━━━ TASK MATERIAL

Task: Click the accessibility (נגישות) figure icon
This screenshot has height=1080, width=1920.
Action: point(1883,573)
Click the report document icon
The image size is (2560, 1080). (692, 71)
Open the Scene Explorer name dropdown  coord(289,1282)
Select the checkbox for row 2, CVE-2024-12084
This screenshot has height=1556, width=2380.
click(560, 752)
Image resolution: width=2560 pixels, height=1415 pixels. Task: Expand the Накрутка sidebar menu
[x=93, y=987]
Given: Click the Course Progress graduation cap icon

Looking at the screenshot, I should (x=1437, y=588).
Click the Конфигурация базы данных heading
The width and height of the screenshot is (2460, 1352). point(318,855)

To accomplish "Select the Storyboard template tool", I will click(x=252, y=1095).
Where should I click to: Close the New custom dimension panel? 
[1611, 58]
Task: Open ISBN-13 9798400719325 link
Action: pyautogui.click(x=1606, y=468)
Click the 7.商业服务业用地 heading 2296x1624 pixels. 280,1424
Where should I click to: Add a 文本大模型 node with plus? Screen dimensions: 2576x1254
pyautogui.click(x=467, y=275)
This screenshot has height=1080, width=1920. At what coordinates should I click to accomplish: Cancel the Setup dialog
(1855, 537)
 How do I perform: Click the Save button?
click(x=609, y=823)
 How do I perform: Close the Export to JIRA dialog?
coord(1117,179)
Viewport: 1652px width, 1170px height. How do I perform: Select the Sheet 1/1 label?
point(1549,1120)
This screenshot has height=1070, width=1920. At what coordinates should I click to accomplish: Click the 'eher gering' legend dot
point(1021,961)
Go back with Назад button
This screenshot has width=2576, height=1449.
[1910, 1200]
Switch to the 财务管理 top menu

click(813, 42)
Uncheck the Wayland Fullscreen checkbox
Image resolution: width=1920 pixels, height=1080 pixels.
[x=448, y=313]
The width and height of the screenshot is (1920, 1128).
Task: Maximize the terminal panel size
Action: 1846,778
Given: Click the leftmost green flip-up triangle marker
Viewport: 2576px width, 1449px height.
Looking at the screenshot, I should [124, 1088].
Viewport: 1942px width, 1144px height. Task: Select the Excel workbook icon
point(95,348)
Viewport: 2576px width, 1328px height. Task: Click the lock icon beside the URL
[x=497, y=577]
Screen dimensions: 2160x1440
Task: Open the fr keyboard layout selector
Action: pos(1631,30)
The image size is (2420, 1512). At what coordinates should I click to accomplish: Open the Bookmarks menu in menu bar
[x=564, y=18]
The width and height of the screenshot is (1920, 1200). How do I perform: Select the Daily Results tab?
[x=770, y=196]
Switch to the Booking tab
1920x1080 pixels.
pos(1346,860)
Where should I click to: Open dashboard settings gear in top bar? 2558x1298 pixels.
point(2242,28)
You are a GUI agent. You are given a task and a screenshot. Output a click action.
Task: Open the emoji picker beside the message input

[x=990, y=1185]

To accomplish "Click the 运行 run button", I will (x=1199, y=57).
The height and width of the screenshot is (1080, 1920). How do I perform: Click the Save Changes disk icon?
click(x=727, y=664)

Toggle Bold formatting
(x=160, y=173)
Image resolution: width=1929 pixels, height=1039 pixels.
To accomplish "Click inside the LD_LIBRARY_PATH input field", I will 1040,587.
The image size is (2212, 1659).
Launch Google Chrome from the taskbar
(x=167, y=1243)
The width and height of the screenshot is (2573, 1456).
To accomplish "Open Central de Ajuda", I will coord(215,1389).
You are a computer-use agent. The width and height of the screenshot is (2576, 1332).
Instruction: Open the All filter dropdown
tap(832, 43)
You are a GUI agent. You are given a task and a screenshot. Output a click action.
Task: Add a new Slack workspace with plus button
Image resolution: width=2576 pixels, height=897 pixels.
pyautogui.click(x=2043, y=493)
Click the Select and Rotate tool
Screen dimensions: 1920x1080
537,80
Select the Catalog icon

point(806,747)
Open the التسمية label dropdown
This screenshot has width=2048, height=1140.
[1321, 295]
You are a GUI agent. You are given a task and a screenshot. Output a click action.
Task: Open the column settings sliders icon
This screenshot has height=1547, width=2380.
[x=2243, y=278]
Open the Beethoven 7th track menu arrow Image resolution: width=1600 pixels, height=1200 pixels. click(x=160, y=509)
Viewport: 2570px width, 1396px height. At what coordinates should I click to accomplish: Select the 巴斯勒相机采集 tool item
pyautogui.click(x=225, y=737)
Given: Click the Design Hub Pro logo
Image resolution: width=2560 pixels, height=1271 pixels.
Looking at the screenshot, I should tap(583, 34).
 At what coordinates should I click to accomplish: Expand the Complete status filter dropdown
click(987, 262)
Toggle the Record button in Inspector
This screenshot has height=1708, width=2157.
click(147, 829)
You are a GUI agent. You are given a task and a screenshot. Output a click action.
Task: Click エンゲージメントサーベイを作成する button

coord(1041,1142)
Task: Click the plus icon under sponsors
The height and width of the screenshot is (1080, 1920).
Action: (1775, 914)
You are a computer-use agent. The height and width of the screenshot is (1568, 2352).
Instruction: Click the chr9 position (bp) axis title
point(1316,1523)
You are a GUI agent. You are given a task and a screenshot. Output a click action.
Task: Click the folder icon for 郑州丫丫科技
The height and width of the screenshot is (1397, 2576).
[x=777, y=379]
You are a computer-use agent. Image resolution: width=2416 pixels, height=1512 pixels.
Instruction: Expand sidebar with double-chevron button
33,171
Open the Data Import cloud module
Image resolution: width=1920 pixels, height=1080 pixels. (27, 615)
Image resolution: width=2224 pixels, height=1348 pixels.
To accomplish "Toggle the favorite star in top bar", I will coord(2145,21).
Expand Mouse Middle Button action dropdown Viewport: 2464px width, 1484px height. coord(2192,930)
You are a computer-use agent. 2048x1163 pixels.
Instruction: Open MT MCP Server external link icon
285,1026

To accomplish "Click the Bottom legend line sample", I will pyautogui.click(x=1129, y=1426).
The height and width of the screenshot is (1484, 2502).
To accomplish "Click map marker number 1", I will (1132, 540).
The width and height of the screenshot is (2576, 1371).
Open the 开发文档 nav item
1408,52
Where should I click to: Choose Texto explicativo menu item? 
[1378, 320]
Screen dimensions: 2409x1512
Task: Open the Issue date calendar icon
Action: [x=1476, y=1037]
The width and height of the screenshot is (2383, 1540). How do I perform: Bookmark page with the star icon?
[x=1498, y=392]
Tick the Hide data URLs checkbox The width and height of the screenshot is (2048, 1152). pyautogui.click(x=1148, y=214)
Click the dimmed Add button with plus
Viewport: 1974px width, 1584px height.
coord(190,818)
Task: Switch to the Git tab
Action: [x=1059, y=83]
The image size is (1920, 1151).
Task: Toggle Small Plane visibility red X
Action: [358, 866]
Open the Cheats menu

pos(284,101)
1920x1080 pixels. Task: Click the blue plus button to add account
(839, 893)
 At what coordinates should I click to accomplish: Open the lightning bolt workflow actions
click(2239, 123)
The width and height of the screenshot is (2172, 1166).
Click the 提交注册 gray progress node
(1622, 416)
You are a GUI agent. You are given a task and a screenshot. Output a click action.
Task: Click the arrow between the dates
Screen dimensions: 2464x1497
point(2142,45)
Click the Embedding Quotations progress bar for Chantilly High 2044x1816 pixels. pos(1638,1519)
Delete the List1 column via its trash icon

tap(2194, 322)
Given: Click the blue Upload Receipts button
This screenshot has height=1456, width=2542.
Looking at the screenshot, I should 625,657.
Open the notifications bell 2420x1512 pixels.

━━━━━━

» **WORK INSTRUCTIONS**
All of the entries should be transcribed exactly as they appear.

» **OUTPUT FOR THIS TASK**
Task: Click the accessibility (נגישות) figure icon
This screenshot has height=1080, width=1920.
Action: point(1883,573)
Click the report document icon
The image size is (2560, 1080). (692, 71)
Open the Scene Explorer name dropdown  coord(289,1282)
Select the checkbox for row 2, CVE-2024-12084
This screenshot has height=1556, width=2380.
click(560, 752)
Image resolution: width=2560 pixels, height=1415 pixels. Task: Expand the Накрутка sidebar menu
[x=93, y=987]
Given: Click the Course Progress graduation cap icon

Looking at the screenshot, I should (x=1437, y=588).
Click the Конфигурация базы данных heading
The width and height of the screenshot is (2460, 1352). point(318,855)

To accomplish "Select the Storyboard template tool", I will click(x=252, y=1095).
Where should I click to: Close the New custom dimension panel? 
[1611, 58]
Task: Open ISBN-13 9798400719325 link
Action: pyautogui.click(x=1606, y=468)
Click the 7.商业服务业用地 heading 2296x1624 pixels. 280,1424
Where should I click to: Add a 文本大模型 node with plus? Screen dimensions: 2576x1254
pyautogui.click(x=467, y=275)
This screenshot has height=1080, width=1920. At what coordinates should I click to accomplish: Cancel the Setup dialog
(1855, 537)
 How do I perform: Click the Save button?
click(x=609, y=823)
 How do I perform: Close the Export to JIRA dialog?
coord(1117,179)
Viewport: 1652px width, 1170px height. How do I perform: Select the Sheet 1/1 label?
point(1549,1120)
This screenshot has height=1070, width=1920. At what coordinates should I click to accomplish: Click the 'eher gering' legend dot
point(1021,961)
Go back with Назад button
This screenshot has width=2576, height=1449.
[1910, 1200]
Switch to the 财务管理 top menu

click(813, 42)
Uncheck the Wayland Fullscreen checkbox
Image resolution: width=1920 pixels, height=1080 pixels.
[x=448, y=313]
The width and height of the screenshot is (1920, 1128).
Task: Maximize the terminal panel size
Action: 1846,778
Given: Click the leftmost green flip-up triangle marker
Viewport: 2576px width, 1449px height.
Looking at the screenshot, I should [124, 1088].
Viewport: 1942px width, 1144px height. Task: Select the Excel workbook icon
point(95,348)
Viewport: 2576px width, 1328px height. Task: Click the lock icon beside the URL
[x=497, y=577]
Screen dimensions: 2160x1440
Task: Open the fr keyboard layout selector
Action: pos(1631,30)
The image size is (2420, 1512). At what coordinates should I click to accomplish: Open the Bookmarks menu in menu bar
[x=564, y=18]
The width and height of the screenshot is (1920, 1200). How do I perform: Select the Daily Results tab?
[x=770, y=196]
Switch to the Booking tab
1920x1080 pixels.
pos(1346,860)
Where should I click to: Open dashboard settings gear in top bar? 2558x1298 pixels.
point(2242,28)
You are a GUI agent. You are given a task and a screenshot. Output a click action.
Task: Open the emoji picker beside the message input

[x=990, y=1185]

To accomplish "Click the 运行 run button", I will (x=1199, y=57).
The height and width of the screenshot is (1080, 1920). How do I perform: Click the Save Changes disk icon?
click(x=727, y=664)

Toggle Bold formatting
(x=160, y=173)
Image resolution: width=1929 pixels, height=1039 pixels.
To accomplish "Click inside the LD_LIBRARY_PATH input field", I will 1040,587.
The image size is (2212, 1659).
Launch Google Chrome from the taskbar
(x=167, y=1243)
The width and height of the screenshot is (2573, 1456).
To accomplish "Open Central de Ajuda", I will coord(215,1389).
You are a computer-use agent. The width and height of the screenshot is (2576, 1332).
Instruction: Open the All filter dropdown
tap(832, 43)
You are a GUI agent. You are given a task and a screenshot. Output a click action.
Task: Add a new Slack workspace with plus button
Image resolution: width=2576 pixels, height=897 pixels.
pyautogui.click(x=2043, y=493)
Click the Select and Rotate tool
Screen dimensions: 1920x1080
537,80
Select the Catalog icon

point(806,747)
Open the التسمية label dropdown
This screenshot has width=2048, height=1140.
[1321, 295]
You are a GUI agent. You are given a task and a screenshot. Output a click action.
Task: Open the column settings sliders icon
This screenshot has height=1547, width=2380.
[x=2243, y=278]
Open the Beethoven 7th track menu arrow Image resolution: width=1600 pixels, height=1200 pixels. click(x=160, y=509)
Viewport: 2570px width, 1396px height. At what coordinates should I click to accomplish: Select the 巴斯勒相机采集 tool item
pyautogui.click(x=225, y=737)
Given: Click the Design Hub Pro logo
Image resolution: width=2560 pixels, height=1271 pixels.
Looking at the screenshot, I should tap(583, 34).
 At what coordinates should I click to accomplish: Expand the Complete status filter dropdown
click(987, 262)
Toggle the Record button in Inspector
This screenshot has height=1708, width=2157.
click(147, 829)
You are a GUI agent. You are given a task and a screenshot. Output a click action.
Task: Click エンゲージメントサーベイを作成する button

coord(1041,1142)
Task: Click the plus icon under sponsors
The height and width of the screenshot is (1080, 1920).
Action: (1775, 914)
You are a computer-use agent. The height and width of the screenshot is (1568, 2352).
Instruction: Click the chr9 position (bp) axis title
point(1316,1523)
You are a GUI agent. You are given a task and a screenshot. Output a click action.
Task: Click the folder icon for 郑州丫丫科技
The height and width of the screenshot is (1397, 2576).
[x=777, y=379]
You are a computer-use agent. Image resolution: width=2416 pixels, height=1512 pixels.
Instruction: Expand sidebar with double-chevron button
33,171
Open the Data Import cloud module
Image resolution: width=1920 pixels, height=1080 pixels. (27, 615)
Image resolution: width=2224 pixels, height=1348 pixels.
To accomplish "Toggle the favorite star in top bar", I will coord(2145,21).
Expand Mouse Middle Button action dropdown Viewport: 2464px width, 1484px height. coord(2192,930)
You are a computer-use agent. 2048x1163 pixels.
Instruction: Open MT MCP Server external link icon
285,1026

To accomplish "Click the Bottom legend line sample", I will pyautogui.click(x=1129, y=1426).
The height and width of the screenshot is (1484, 2502).
To accomplish "Click map marker number 1", I will (1132, 540).
The width and height of the screenshot is (2576, 1371).
Open the 开发文档 nav item
1408,52
Where should I click to: Choose Texto explicativo menu item? 
[1378, 320]
Screen dimensions: 2409x1512
Task: Open the Issue date calendar icon
Action: [x=1476, y=1037]
The width and height of the screenshot is (2383, 1540). How do I perform: Bookmark page with the star icon?
[x=1498, y=392]
Tick the Hide data URLs checkbox The width and height of the screenshot is (2048, 1152). pyautogui.click(x=1148, y=214)
Click the dimmed Add button with plus
Viewport: 1974px width, 1584px height.
coord(190,818)
Task: Switch to the Git tab
Action: [x=1059, y=83]
The image size is (1920, 1151).
Task: Toggle Small Plane visibility red X
Action: [358, 866]
Open the Cheats menu

pos(284,101)
1920x1080 pixels. Task: Click the blue plus button to add account
(839, 893)
 At what coordinates should I click to accomplish: Open the lightning bolt workflow actions
click(2239, 123)
The width and height of the screenshot is (2172, 1166).
Click the 提交注册 gray progress node
(1622, 416)
You are a GUI agent. You are given a task and a screenshot. Output a click action.
Task: Click the arrow between the dates
Screen dimensions: 2464x1497
point(2142,45)
Click the Embedding Quotations progress bar for Chantilly High 2044x1816 pixels. pos(1638,1519)
Delete the List1 column via its trash icon

tap(2194, 322)
Given: Click the blue Upload Receipts button
This screenshot has height=1456, width=2542.
Looking at the screenshot, I should 625,657.
Open the notifications bell 2420x1512 pixels.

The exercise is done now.